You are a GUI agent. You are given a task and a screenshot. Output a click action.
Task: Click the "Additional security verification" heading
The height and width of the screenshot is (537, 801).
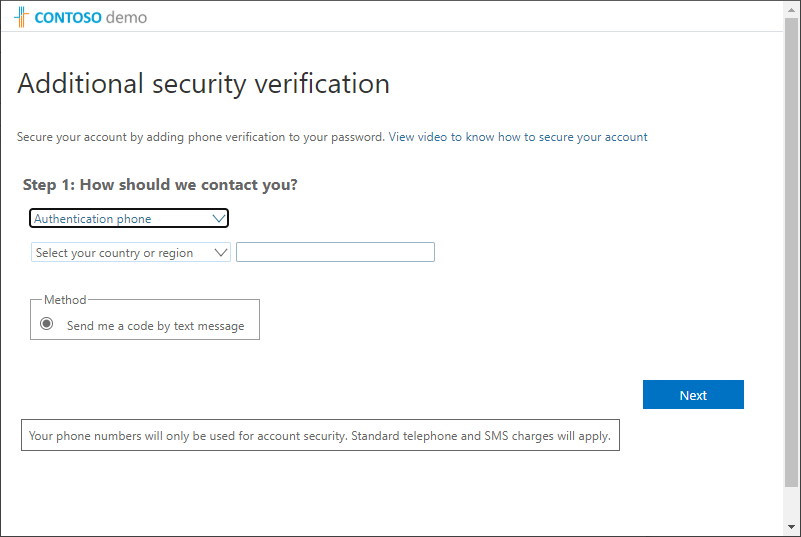[203, 83]
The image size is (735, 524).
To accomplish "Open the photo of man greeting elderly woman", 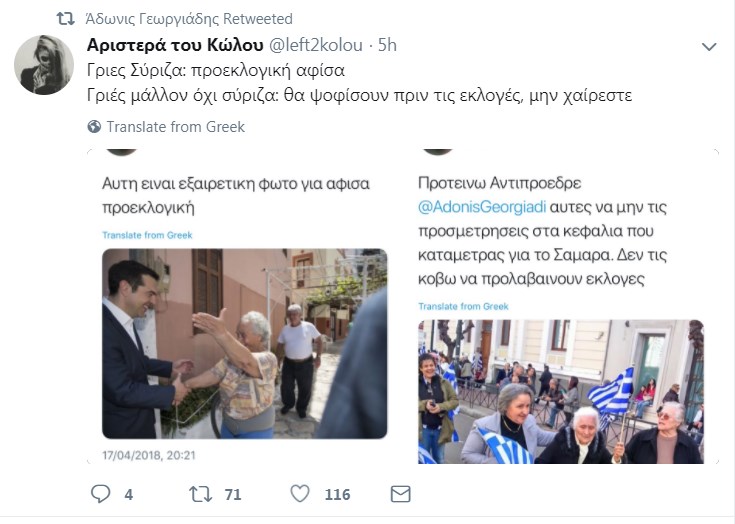I will click(x=245, y=344).
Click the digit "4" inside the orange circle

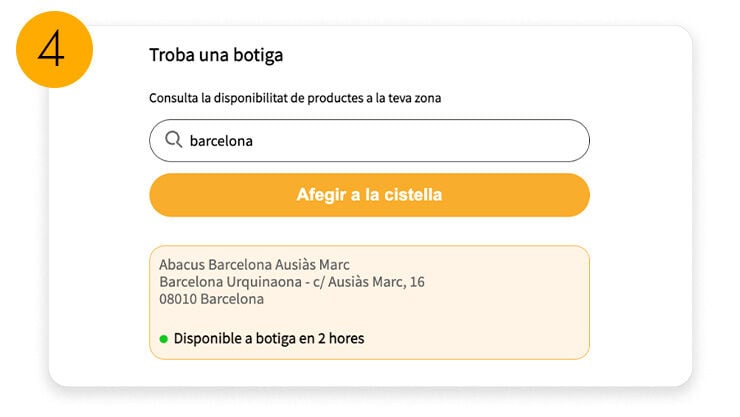[x=52, y=49]
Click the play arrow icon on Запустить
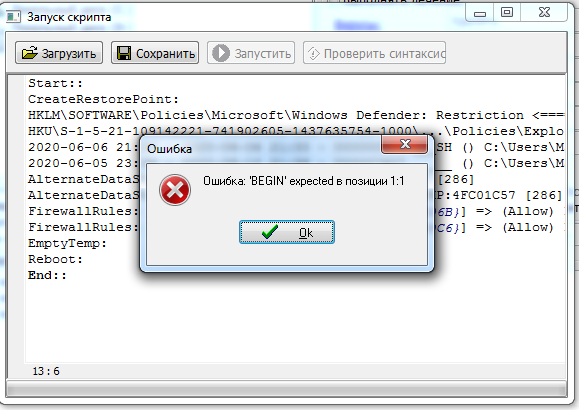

TASK REQUIREMENTS:
Identify every line in the rows above that contains the string "screenshot", and copy each of those lines. Case counts.

EXERCISE RESPONSE:
You are a GUI agent. You are given a task and a screenshot. Output a click action.
The height and width of the screenshot is (537, 801).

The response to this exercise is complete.